I did not buyed FTDI based ones because I think those are too expensive and I did not found old Nokia communication cables like Ro-Bot-X detailed on a tip here.
I was commited to buy some interfaces from yourduino but few days ago I have found (searching for something else, actually) a USB <--> UART TTL adapter based on CP2102 and for a little more then 4$ a piece and I've buyed 2. What those boards miss is the Arduino style reset for programming microcontrollers so I've modified them :)
Here are the modifications:
- drill a 0.8mm hole between the top (unpopulated) connector and the right (populated) connector;
- cut the trace that goes to the pin marked RST somewhere between the drilled hole and the top connector;
- solder a 100nF capacitor from the pin 1 of the top connector and the RST pin - I have used two pieces of wire insulation on the capacitor pins.

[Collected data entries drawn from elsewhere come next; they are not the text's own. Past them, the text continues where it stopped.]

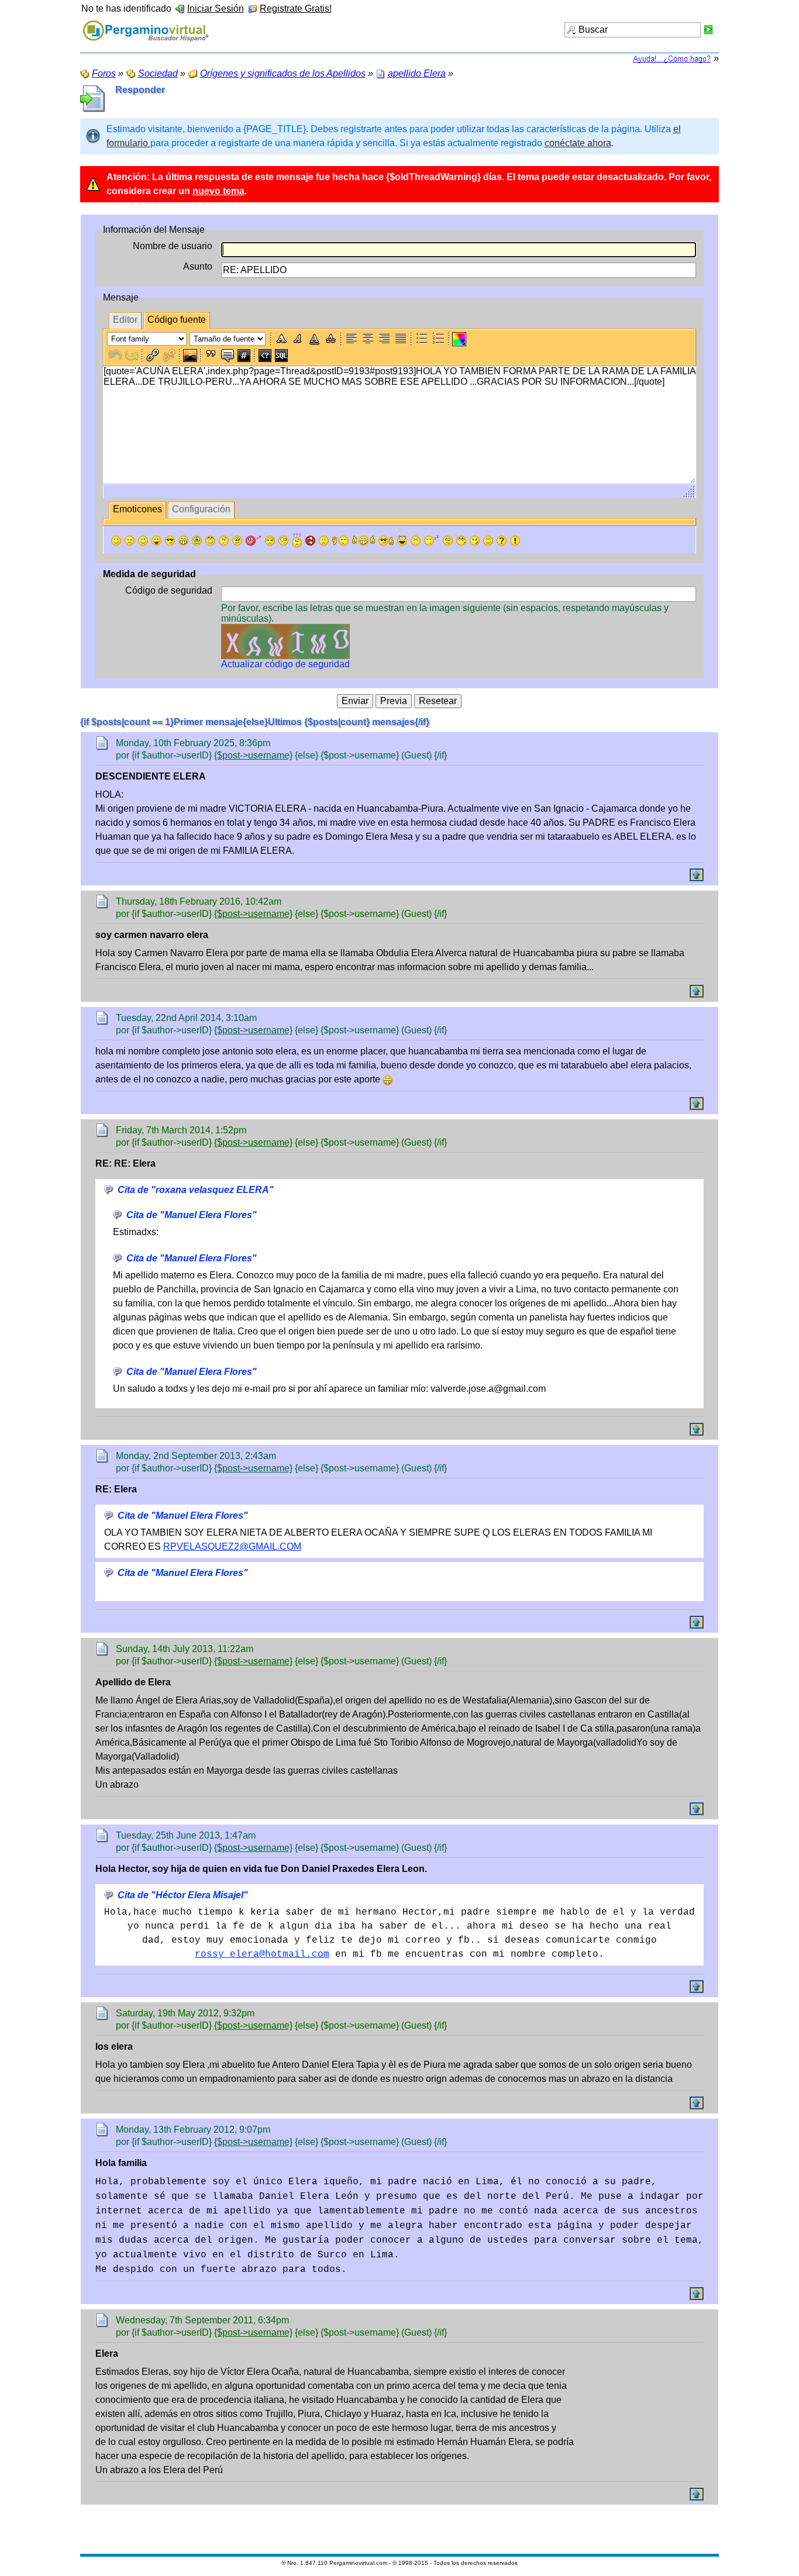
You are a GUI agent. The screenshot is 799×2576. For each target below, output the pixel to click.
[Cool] (170, 541)
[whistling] (461, 541)
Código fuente (176, 320)
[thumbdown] (340, 541)
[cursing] (310, 541)
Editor (125, 320)
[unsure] (237, 541)
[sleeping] (431, 541)
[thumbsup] (363, 541)
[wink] (143, 541)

and two images with original and modified boards:
front view
back view, the red X is the place where I've cut the original trace
The interface connected to an ATmega168 on the breadboard - worked OK:
Cable connections for ATmega168/328:
- interface's RST pin should go to the ATmega's pin 1 (Reset) - only for programming;
- interface's RX pin should go to the ATmega's pin 2 (RX);
- interface's TX pin should go to the ATmega's pin 3 (TX);
- interface's GND pin should go to the ATmega's GND pin.